Впервые в жизни он целовал руку своему приемному отцу.
Вечером Сильвий перенес вещи изгнанника в палатку вождя. Цезарь был занят. Он пришел, когда Октавиан уже улегся и, обняв медвежонка, тихо рассказывал ему что-то. Цезарь сел на постель.

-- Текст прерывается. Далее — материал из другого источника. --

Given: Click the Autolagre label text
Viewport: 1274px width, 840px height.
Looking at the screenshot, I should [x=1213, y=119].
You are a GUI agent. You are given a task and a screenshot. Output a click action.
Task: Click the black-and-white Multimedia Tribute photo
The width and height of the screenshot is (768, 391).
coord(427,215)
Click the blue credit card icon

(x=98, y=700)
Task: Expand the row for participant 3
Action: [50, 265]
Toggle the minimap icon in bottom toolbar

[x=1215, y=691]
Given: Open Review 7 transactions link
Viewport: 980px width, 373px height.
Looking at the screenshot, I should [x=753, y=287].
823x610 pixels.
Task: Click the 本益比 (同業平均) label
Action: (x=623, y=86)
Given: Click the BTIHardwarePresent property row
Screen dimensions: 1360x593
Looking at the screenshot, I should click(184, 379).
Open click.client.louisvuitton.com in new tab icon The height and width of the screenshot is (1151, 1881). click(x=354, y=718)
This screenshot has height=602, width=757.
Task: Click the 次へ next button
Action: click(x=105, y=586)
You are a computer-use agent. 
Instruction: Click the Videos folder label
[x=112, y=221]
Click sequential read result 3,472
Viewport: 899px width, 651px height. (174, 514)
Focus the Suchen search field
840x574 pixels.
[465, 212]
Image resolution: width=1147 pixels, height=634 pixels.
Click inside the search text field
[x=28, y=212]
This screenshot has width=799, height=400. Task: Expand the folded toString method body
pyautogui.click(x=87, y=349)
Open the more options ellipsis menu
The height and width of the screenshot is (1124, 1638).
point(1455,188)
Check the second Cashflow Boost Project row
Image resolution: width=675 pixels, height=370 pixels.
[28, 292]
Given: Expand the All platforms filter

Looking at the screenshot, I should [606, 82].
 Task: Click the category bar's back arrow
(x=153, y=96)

— Мой Маленький Юлий, мы должны быть друзьями. Знаешь ли ты, почему мы, Юлии, должны любить и беречь наше имя? Нашему, роду выпала великая честь стоять у колыбели Рима. Ты, конечно, не раз читал 'Илиаду' и помнишь историю гибели Трои. Из царской семьи спасся один Эней со своими спутниками. После долгих лет скитания по волнам морским Эней пристал к латинскому берегу и нашел приют у царя Лациума, женился на Лавинии, царевне латинян. От сына Энея, троянского царевича Юла, идет наш род Юлиев. Правнучку Юла, прекрасную Рею Сильвию, полюбил грозный Маврот Квирин, бог латинских воинов. Она родила ему двух близнецов Ромула и Рема. Ее отец, суровый царь Альба Лонга, приказал убить малюток, боясь, что, возмужав, они лишат его престола. Но раб пожалел детей, унес близнецов далеко в лес и оставил в живых. Их нашла волчица, потерявшая волчат, и вскормила своим молоком. Ромул и Рем выросли сильными и смелыми, как волки. Собрав всех храбрых и бездомных, они основали на Семи Холмах у реки Тибр город Рим. В ссоре Ромул убил Рема. Он не пощадил родного брата ради блага Рима. Мы, Юлии, были среди первых сподвижников Ромула. Он сам был из нашего рода. Стыд и позор тому Юлию, кто окажется недостойным имени римлянина! Но я уверен, мой дорогой, мне не придется за тебя краснеть!
X
После долгих дней пути перед воинами Цезаря встали Пиренеи, более крутые, более неприступные, чем Альпы. Дикой первозданной громадой нависали они над узкой тропой. Освещенные снизу ледяные глыбы искрились, а в тени мрачно синели шапки слежавшегося снега. Рокот горных рек и водопадов заглушал слова команды.
Легионеры бечевой привязывали себя один к другому. Цезарь взял Октавиана на седло.
— Не бойся, — ласково произнес он, прижимая к груди племянника. — Закрой глаза и думай о Риме.
Мальчик, стиснув зубы, молчал. От разреженного воздуха из носа пошла кровь. Он боялся шевельнуть рукой, чтоб отереть лицо, и струйка сбежала на одежду.
Антоний спрыгнул с седла. Тормозя и замедляя шаг, осторожно сводил лошадей с кручи. Под ними с клекотом, в ожидании добычи, кружили орлы.